I have a dataframe with 7 variables:
RACA pca pp pcx psc lp csc
0 BARBUDA 1915 470 150 140 87.65 91.41
1 BARBUDA 1345 305 100 110 79.32 98.28
2 BARBUDA 1185 295 80 85 62.19 83.12
3 BARBUDA 1755 385 120 130 80.65 90.01
4 BARBUDA 1570 325 120 120 77.96 87.99
5 CANELUDA 1640 365 110 115 81.38 87.26
6 CANELUDA 1960 525 135 145 89.21 99.37
7 CANELUDA 1715 410 100 120 79.35 99.84
8 CANELUDA 1615 380 100 110 76.32 99.27
9 CANELUDA 2230 500 165 160 90.22 99.56
10 CANELUDA 1570 400 105 95 85.24 83.95
11 COMERCIAL 1815 380 145 90 73.32 92.81
12 COMERCIAL 2475 345 180 140 71.77 105.64
13 COMERCIAL 1870 295 125 125 72.36 97.89
14 COMERCIAL 2435 565 185 160 73.24 107.39
15 COMERCIAL 1705 315 115 125 72.03 96.11
16 COMERCIAL 2220 495 165 150 87.63 96.89
17 PELOCO 1145 250 75 85 50.57 77.90
18 PELOCO 705 85 55 50 38.26 78.09
19 PELOCO 1140 195 80 75 66.15 96.35
20 PELOCO 1355 250 90 95 50.60 91.39
21 PELOCO 1095 220 80 80 53.03 84.57
22 PELOCO 1580 255 125 120 59.30 95.57
I want to fit a glm for every dependent variable, pca:csc, in R it's quite simple to do it, but I don't know how to get this working on Python.
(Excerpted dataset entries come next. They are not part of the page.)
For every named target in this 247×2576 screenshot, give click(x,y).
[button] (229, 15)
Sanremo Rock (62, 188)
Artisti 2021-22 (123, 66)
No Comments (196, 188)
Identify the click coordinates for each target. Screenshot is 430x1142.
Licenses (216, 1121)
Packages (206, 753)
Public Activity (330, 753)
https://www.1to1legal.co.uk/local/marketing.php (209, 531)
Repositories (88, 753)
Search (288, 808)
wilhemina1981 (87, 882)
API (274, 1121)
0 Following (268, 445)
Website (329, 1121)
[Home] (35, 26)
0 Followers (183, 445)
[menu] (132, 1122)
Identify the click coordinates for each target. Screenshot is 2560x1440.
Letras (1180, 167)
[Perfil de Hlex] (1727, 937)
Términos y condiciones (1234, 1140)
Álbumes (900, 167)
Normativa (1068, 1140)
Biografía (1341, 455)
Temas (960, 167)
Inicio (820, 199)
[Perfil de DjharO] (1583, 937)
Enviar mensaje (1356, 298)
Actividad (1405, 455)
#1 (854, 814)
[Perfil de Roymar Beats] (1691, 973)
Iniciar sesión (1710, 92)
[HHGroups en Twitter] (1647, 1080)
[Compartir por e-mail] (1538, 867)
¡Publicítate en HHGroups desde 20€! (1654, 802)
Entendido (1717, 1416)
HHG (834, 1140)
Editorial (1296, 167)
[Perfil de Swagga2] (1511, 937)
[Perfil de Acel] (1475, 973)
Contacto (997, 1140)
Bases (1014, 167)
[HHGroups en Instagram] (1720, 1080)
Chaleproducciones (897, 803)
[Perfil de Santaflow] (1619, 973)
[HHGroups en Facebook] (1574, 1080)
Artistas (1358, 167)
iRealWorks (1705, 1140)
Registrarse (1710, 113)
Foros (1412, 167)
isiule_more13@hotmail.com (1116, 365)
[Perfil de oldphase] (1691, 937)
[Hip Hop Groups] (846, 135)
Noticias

I tried to write a for loop and pass the column name to the formula but so far didn't work out:
for column in df:
col = str(column)
model = sm.formula.glm(paste(col,"~ RACA"), data=df).fit()
print(model.summary())
I am using Pandas and statsmodel
import pandas as pd
import statsmodels.api as sm
I imagine it must be so simple, but I sincerely couldn't figure it out yet.